Discussion on: What does it mean to be a Software Engineer?

Collapse
 
jillesvangurp profile image
Jilles van Gurp

I have a Ph. D. on the subject and a lot of practical experience gained after I got my Ph. D. From that I can tell you the following:

  • Acadamic research & education on this subject is mostly lacking due to the fact that academics typically have limited experience with doing field work at scale (i.e. in large teams), dealing with customers, or software maintenance (aka. the bulk of most commercial software R&D).
  • Things such as waterfall are still being peddled in universities as the way to do stuff despite being widely discredited in the wider industry. In my case I fixed that by becoming a software engineer after finishing my degree but I've often wondered whether that was optimal.
  • Practical skills such as project management and other soft skills essential to accomplishing bigger tasks in an organized way commonly taught in non beta oriented academic tracks are not subjects that a lot of computer scientists get exposed to a lot during their studies. This is a problem. Trying to function in a big team without such skills is tough.
  • Most experienced software engineers pick up a lot of skills essential to their jobs after they leave university. I like to think of software engineering as something that needs apprenticeships.

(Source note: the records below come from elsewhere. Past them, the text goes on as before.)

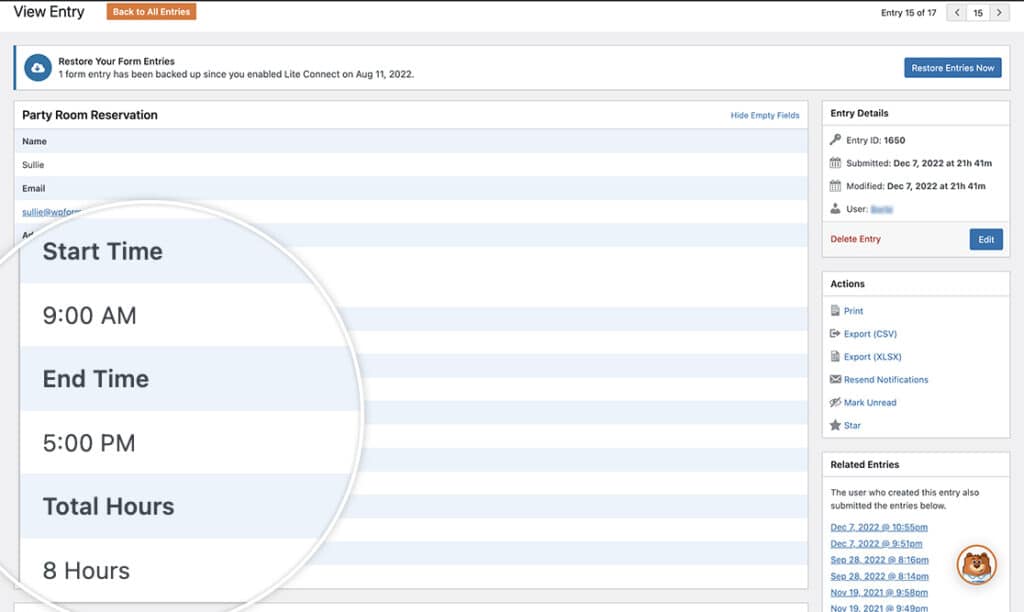Screen dimensions: 1024x612
Task: Click the Star icon in Actions panel
Action: pyautogui.click(x=835, y=425)
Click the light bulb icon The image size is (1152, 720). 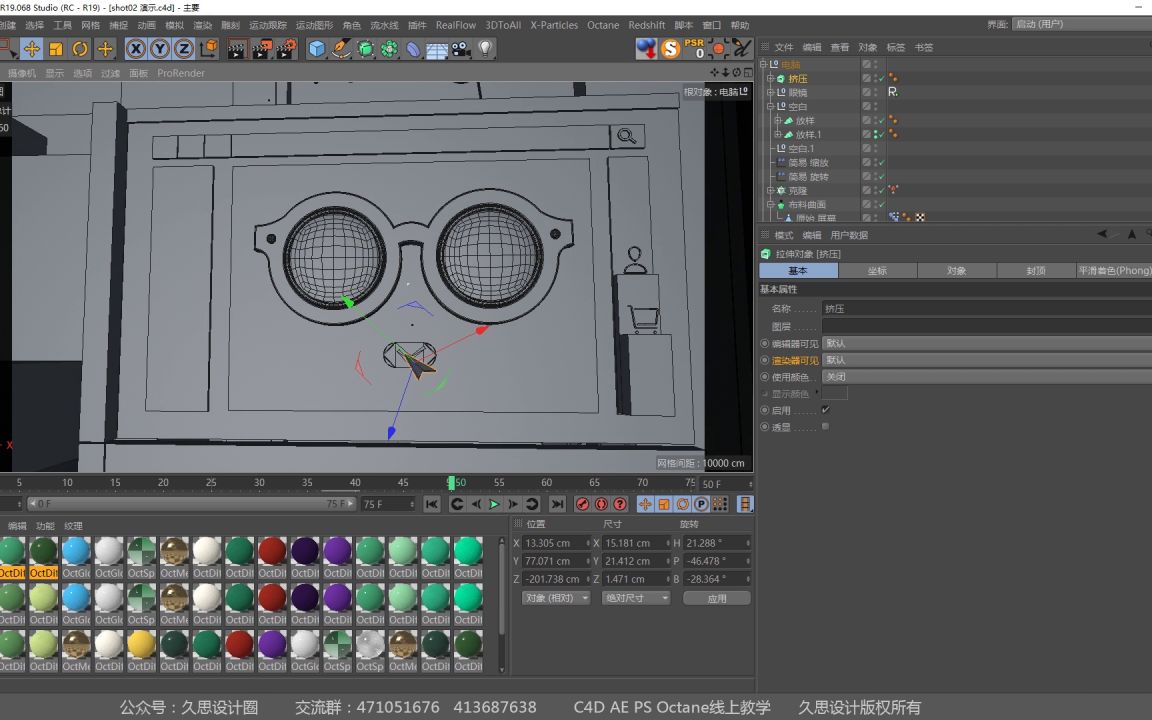pos(485,48)
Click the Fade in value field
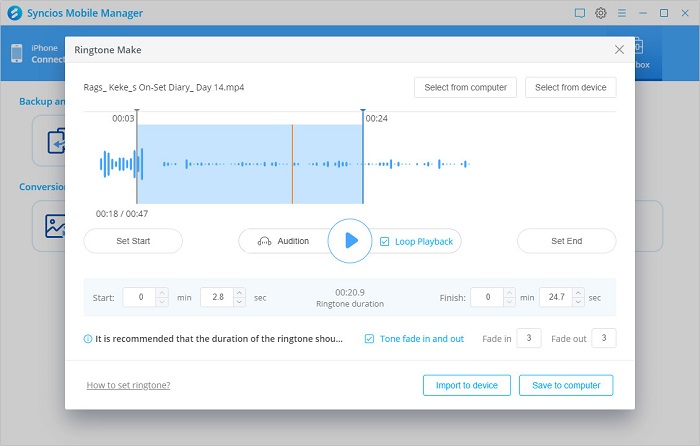Viewport: 700px width, 446px height. pyautogui.click(x=530, y=338)
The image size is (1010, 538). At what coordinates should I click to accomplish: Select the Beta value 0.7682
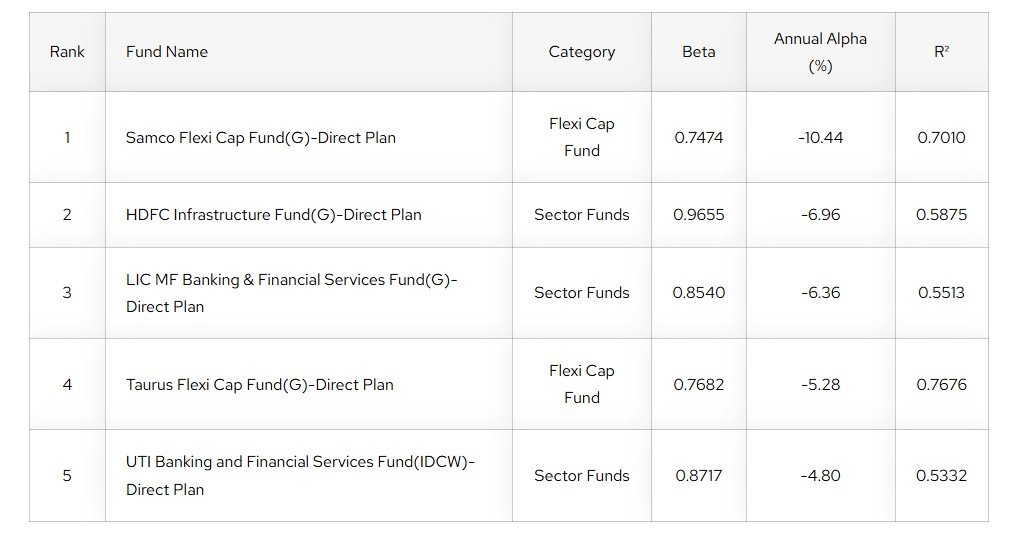coord(698,385)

Conversely it is true that a lot of the literature on software engineering (academic and non academic) is lacking in academic rigor and the industry is full of "evangelists" who peddle opinion as peer reviewed facts and seem to be perpetually confused about how unscientific some of the stuff they are peddling is in terms of empirical research that validates the effectiveness of what they are peddling. If you've ever tried to deal with some inexperienced developers trying to do scrum "by the book", you'll know what I mean (the book actually says: don't do that).